劇場公開日 2024年8月17日

「今も生きている東映時代劇の魂」侍タイムスリッパー 椿六十郎さんの映画レビュー(感想・評価)

4.5今も生きている東映時代劇の魂

2025年3月25日
PCから投稿
鑑賞方法:VOD

楽しい

 やっとアマプラに上がっていたので昨日見ることが出来た。娯楽時代劇としてはもう文句の付けようのない良い出来だったが、更に驚いたのは、同じ日の18:45からBS・NHKでやっていた「アナザーストーリーズ」での・・・この映画の特集である。

 確かに、この映画のヒットは、インディーズで・・・、たった2,500万円の予算で・・・、それも時代劇で・・・、シネマ・ロサと云う、申し訳無いが「場末」の映画館ひとつから始まり、今では10億を超えようという興収を上げたと云う事は、安田監督が作った奇跡と言える。しかし、このドキュメタリーを見れば、それだけでは無く、太秦の東映京都撮影所の・・・例えば撮影部・衣装部・小道具・床山そして殺陣師達の魂が注入されてこその仕上がりだ!と云う事が分かった。

 特に、監督の要望に合うように撮影所の財産である着物を惜しげも無く出してくる衣装部。どんどん伸びてく日程にも拘わらず何とか時間をやりくりしてくれる撮影部やプロデューサー、そして何よりもこの映画への出演を予定していた福本清三さんの意志をつぐ殺陣師集団・東映剣(つるぎ)会の心意気だ・・・。この映画を「第二のカメラを止めるな現象」と言う人もいるが、この東映時代劇に関わって来た人達の気持ちを思うと少し違った映画の制作風景が見えてくる。

 ごらんになっていない方は、是非!そして、「アナザーストーリーズ」と一緒に!再放送は28日午前中にNHK・BSであります。
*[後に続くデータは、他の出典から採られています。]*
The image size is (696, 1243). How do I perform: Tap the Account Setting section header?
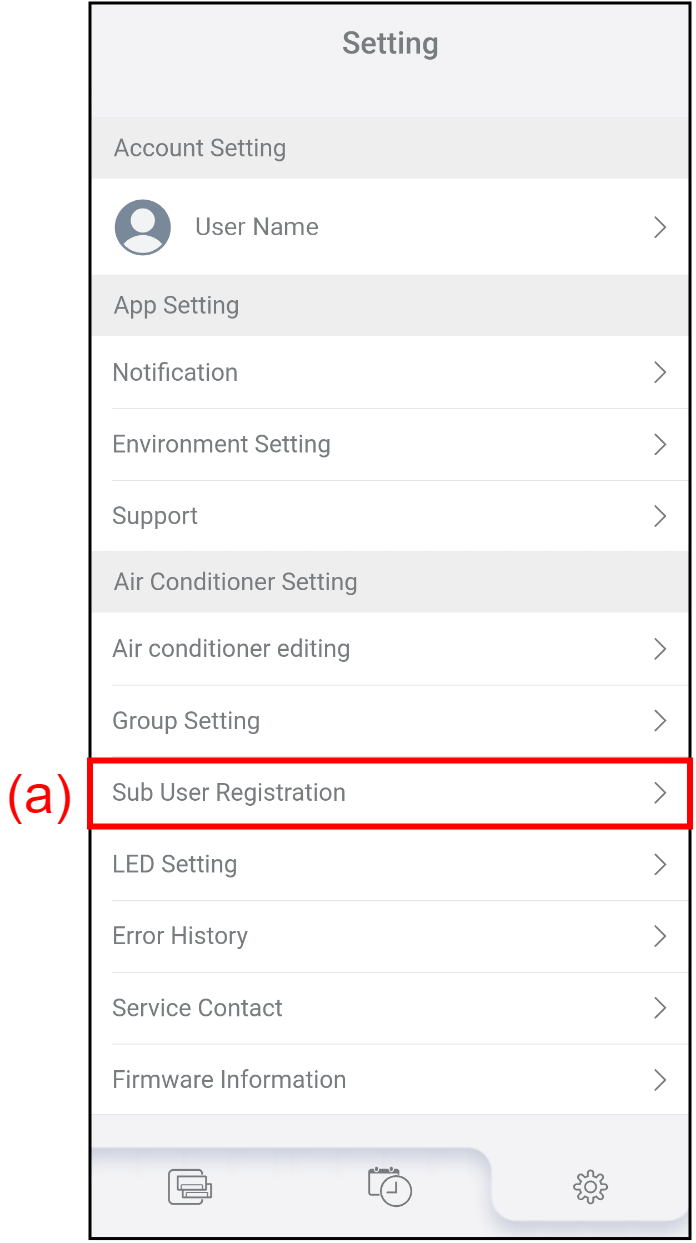pos(199,147)
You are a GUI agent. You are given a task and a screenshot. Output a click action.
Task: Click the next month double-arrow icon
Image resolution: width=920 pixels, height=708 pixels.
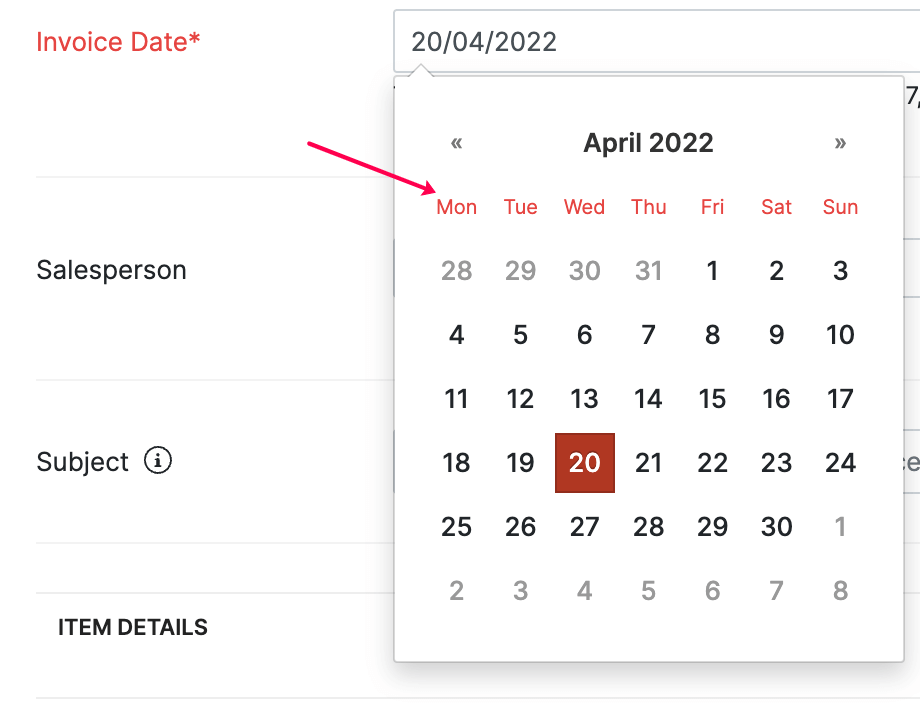click(840, 143)
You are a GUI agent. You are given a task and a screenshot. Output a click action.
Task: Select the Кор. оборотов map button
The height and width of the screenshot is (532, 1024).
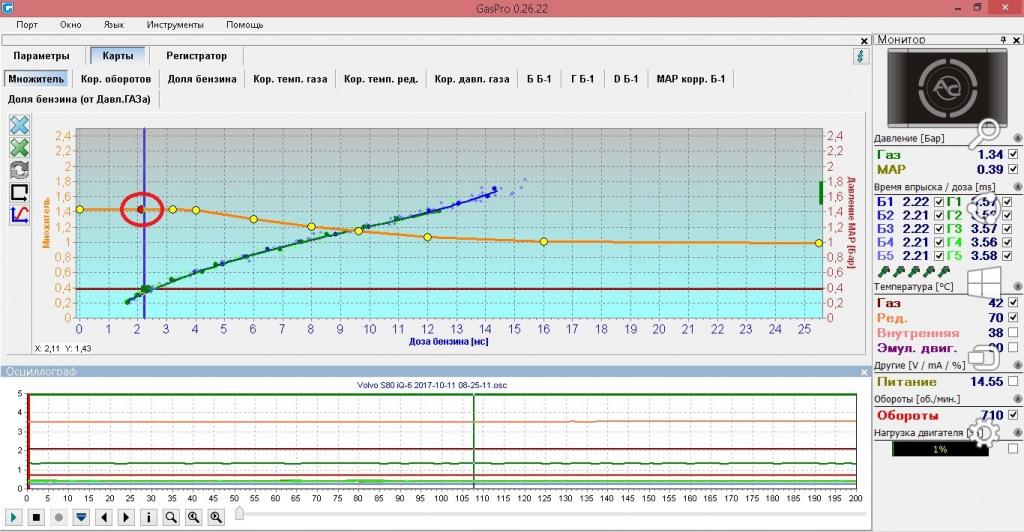click(x=116, y=78)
 最後に・・・、この映画が日本アカデミー賞に相応しいか否かについて疑問を呈する発言が散見されるが、基本的に大した権威も無い日本アカデミー賞への幻想に基づく発言だと思う。元々このコンペは、世界三大映画祭にも入っていない映画関係者の人気投票でしかない米国アカデミー賞を、この小さな島国に移入したものに過ぎず、およそ権威などとは無縁のもので、映画に対する絶対的な評価だと思わない方が良いと思う。まあ、昨年は大手制作会社(と言っても日本に大手と呼べる製作会社が有るのかも疑問だが)にこれだ・・・、といった作品が無かったから票が集まったと言うことであろう。